I need a tool giving reliable %identities with resolution enough to discriminate non-identical sequences.
Thank you,
Guillermo
BLAST probably la not aligning the ~1,200 nts of each sequence. According to the similarity between sequences, BLAST can consider a certain region of the sequence to give you the alignment values, while the regions with low similarity do not consider in the analyce.
In that case, I would believe that MAFFT global alignment gives you real identity values. Just keep in mind that if you align a large number of sequences in a single run, the complexity of the alignment for MAFFT will increase and the identity percentage will also change.
Regards
Use some freely available implementation of the Needleman–Wunsch algorithm. The fast, C++ version can be found in GitHub (https://mvdsman.github.io/blog/Simple-pairwise-alignment/). It reads and aligns only two sequences out of box but you can easily rewrite the pretty simple main() for reading more from the same file and producing "all vs all" in a loop instead. With 1200 b.p. the performance should be bearable on a good modern computer. But unless you just want the final score, your output (all vs all) will be pretty bulky. You probably need to think more what kind of output suits well for your project.
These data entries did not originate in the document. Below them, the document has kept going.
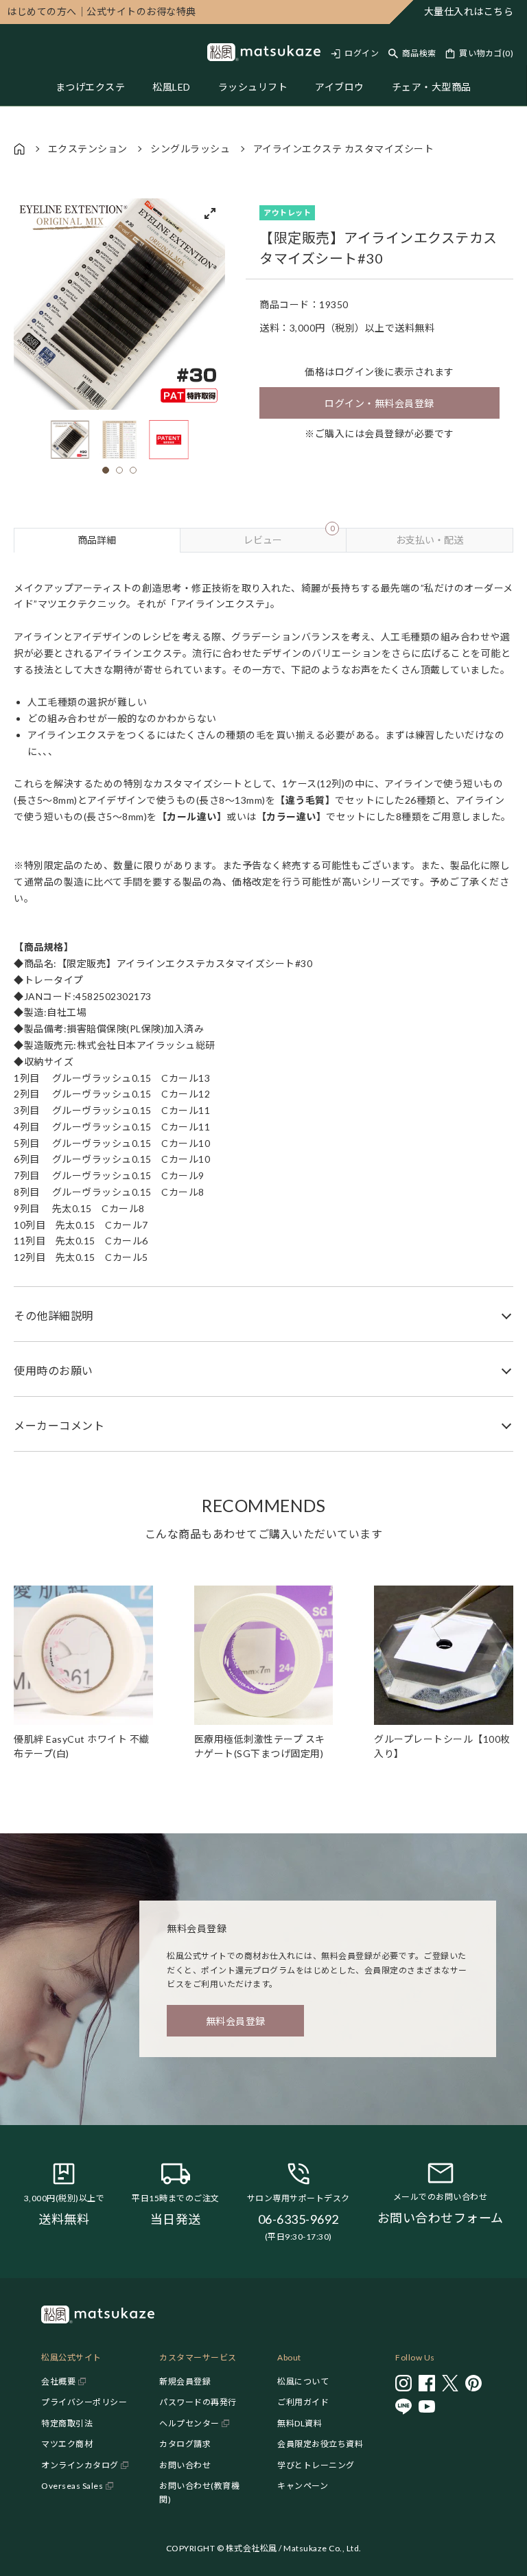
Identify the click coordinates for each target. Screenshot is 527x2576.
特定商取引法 (67, 2423)
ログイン (361, 53)
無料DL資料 (299, 2423)
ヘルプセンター (189, 2423)
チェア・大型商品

Victor Caña-Bozada responded to the question as "In that case, I would believe that MAFFT global alignment gives you real identity values. Just keep in mind that if you align a large number of sequences in a single run, the complexity of the alignment for MAFFT will increase and the identity percentage will also change".
I think of going against your answer and support the claim of Guillermo, D.H.
I had asked this question few weeks ago but have not yet been responded.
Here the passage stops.